▶ [Problem to work on] Whenever a line in the entries below contains "dialog", copy that line.

▶ [Records shown]
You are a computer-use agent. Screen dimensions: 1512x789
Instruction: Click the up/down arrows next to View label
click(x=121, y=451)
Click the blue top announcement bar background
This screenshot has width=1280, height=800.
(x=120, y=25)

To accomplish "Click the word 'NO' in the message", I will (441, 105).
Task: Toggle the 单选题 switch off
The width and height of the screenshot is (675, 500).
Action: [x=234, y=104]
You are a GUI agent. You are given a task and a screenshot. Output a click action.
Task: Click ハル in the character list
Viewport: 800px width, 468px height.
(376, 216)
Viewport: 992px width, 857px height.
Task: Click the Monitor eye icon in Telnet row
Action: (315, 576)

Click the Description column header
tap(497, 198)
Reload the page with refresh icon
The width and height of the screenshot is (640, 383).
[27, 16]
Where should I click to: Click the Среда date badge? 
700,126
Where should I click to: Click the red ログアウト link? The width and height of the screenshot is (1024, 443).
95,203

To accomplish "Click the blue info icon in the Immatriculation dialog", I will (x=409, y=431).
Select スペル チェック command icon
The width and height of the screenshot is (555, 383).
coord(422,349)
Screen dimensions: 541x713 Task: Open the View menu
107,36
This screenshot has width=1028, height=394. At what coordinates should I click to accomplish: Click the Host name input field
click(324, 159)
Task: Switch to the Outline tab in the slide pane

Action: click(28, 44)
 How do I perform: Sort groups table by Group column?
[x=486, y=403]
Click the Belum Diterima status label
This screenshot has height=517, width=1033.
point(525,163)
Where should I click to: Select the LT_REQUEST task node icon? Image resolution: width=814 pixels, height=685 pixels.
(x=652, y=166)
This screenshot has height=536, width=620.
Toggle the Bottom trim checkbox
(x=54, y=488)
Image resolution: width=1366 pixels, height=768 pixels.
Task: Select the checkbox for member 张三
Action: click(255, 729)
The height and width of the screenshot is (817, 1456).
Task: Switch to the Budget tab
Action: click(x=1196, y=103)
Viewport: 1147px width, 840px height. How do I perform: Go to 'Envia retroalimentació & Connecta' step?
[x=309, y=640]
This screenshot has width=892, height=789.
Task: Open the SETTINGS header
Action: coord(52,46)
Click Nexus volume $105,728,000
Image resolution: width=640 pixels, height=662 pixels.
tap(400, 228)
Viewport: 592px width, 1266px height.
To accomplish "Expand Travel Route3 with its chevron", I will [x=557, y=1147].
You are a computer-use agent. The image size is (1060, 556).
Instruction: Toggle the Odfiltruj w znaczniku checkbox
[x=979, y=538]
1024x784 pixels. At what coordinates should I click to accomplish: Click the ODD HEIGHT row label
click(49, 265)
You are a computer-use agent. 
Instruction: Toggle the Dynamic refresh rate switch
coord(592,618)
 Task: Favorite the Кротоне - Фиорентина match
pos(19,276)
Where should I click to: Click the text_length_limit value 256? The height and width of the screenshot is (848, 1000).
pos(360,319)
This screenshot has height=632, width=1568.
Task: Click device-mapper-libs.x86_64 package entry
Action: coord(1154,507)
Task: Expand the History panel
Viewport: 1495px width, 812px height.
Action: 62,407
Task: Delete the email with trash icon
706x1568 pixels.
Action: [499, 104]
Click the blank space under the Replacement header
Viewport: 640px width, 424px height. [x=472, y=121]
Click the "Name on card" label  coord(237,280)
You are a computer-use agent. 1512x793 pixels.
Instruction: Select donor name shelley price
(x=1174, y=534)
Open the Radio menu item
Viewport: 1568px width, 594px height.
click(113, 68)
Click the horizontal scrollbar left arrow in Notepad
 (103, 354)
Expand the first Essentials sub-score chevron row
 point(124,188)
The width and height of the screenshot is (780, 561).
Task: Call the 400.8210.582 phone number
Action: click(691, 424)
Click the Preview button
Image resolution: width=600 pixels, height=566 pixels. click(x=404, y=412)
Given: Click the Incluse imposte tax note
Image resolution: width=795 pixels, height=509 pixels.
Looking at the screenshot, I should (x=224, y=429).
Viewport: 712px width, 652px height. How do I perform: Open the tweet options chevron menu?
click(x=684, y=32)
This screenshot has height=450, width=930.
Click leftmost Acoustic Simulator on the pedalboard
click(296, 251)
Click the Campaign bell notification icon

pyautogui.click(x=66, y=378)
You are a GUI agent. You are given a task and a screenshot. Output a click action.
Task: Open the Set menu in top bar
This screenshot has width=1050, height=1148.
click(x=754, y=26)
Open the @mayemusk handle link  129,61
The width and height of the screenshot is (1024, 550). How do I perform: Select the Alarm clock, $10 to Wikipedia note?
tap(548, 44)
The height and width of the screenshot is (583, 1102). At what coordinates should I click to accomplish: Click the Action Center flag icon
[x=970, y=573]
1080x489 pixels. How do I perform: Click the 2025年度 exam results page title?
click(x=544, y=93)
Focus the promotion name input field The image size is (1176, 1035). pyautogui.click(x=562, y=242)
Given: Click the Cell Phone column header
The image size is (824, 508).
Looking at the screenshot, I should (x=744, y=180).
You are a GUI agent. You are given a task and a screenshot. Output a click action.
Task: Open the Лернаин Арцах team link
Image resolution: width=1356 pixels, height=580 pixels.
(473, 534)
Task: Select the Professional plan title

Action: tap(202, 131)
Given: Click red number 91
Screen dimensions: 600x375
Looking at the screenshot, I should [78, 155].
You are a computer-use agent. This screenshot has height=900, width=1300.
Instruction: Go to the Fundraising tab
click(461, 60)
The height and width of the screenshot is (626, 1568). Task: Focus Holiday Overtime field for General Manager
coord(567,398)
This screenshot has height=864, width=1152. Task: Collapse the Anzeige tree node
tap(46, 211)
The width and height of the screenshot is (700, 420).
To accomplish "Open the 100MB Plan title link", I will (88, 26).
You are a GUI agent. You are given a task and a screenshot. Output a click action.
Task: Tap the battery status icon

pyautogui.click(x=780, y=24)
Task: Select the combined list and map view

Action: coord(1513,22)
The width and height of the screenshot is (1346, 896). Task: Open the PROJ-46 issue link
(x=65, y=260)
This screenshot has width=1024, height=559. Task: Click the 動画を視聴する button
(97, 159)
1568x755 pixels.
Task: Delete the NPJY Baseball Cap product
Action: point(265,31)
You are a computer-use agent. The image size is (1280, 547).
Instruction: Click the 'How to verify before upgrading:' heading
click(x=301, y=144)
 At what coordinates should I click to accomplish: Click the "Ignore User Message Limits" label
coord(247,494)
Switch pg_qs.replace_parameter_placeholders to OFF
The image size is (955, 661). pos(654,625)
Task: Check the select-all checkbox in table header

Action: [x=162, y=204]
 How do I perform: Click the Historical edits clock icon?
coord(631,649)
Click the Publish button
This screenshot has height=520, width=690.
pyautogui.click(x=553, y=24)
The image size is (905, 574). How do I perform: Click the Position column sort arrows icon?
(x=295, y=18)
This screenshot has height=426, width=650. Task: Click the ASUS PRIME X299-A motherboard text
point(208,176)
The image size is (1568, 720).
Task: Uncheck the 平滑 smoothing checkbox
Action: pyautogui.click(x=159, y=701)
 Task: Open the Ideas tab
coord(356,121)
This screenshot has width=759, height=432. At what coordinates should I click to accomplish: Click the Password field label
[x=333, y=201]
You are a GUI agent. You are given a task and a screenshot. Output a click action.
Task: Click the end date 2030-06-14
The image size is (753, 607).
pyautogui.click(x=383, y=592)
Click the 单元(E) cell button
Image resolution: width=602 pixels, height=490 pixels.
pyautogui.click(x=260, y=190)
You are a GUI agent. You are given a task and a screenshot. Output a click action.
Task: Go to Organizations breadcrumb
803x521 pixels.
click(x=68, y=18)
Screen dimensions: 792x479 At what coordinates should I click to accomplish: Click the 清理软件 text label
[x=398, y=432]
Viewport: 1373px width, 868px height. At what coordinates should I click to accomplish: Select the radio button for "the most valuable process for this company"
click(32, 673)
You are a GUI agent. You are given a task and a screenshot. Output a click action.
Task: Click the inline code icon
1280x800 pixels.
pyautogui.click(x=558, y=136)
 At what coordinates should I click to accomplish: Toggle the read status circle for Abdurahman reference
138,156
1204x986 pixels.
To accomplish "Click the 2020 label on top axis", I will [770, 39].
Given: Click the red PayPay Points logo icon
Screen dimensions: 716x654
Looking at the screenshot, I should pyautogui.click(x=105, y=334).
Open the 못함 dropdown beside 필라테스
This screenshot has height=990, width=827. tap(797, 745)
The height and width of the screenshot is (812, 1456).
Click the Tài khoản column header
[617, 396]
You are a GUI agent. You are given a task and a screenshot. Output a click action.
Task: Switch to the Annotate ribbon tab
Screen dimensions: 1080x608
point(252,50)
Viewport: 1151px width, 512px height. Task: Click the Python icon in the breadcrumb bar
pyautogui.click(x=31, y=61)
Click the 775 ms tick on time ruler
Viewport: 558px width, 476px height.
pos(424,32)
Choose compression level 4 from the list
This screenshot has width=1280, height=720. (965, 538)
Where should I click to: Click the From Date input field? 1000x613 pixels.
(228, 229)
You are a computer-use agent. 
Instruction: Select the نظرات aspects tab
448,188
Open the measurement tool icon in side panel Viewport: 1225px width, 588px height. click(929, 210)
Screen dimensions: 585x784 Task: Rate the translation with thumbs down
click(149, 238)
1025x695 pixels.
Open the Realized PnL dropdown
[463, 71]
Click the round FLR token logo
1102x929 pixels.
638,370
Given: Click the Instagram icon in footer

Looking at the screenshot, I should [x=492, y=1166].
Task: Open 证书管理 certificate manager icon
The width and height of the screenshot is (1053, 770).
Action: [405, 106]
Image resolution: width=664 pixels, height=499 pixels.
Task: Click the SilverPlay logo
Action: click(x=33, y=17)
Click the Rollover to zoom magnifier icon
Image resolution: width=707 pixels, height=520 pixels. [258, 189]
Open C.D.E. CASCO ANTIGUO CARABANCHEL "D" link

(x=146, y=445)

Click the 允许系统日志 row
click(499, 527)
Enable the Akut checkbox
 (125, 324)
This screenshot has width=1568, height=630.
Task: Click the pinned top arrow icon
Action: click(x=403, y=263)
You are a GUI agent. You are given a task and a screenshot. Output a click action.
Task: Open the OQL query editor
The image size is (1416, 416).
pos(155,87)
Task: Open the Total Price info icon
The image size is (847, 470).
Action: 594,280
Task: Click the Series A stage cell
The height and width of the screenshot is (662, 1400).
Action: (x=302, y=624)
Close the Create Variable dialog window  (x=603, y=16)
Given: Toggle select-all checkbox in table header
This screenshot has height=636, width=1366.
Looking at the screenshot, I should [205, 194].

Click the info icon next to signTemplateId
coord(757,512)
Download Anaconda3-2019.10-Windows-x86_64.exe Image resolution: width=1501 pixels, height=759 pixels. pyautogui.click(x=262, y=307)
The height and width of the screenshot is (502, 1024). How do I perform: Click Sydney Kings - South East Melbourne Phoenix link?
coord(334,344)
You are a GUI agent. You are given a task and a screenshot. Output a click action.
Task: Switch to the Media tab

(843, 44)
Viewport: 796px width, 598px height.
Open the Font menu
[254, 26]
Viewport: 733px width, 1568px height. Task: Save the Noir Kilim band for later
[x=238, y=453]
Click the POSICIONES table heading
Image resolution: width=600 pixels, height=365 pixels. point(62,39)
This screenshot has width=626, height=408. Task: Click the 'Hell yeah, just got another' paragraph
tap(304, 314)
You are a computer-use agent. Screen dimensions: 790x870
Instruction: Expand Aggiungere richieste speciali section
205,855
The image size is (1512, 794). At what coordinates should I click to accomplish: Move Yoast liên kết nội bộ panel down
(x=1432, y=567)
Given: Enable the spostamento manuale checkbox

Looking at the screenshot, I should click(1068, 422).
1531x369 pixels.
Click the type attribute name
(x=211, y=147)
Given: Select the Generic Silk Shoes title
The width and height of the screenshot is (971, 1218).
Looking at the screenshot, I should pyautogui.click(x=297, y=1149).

▶ [Reply to the task]
To accomplish "Click the blue info icon in the Immatriculation dialog", I will (x=409, y=431).
Close the Create Variable dialog window  (x=603, y=16)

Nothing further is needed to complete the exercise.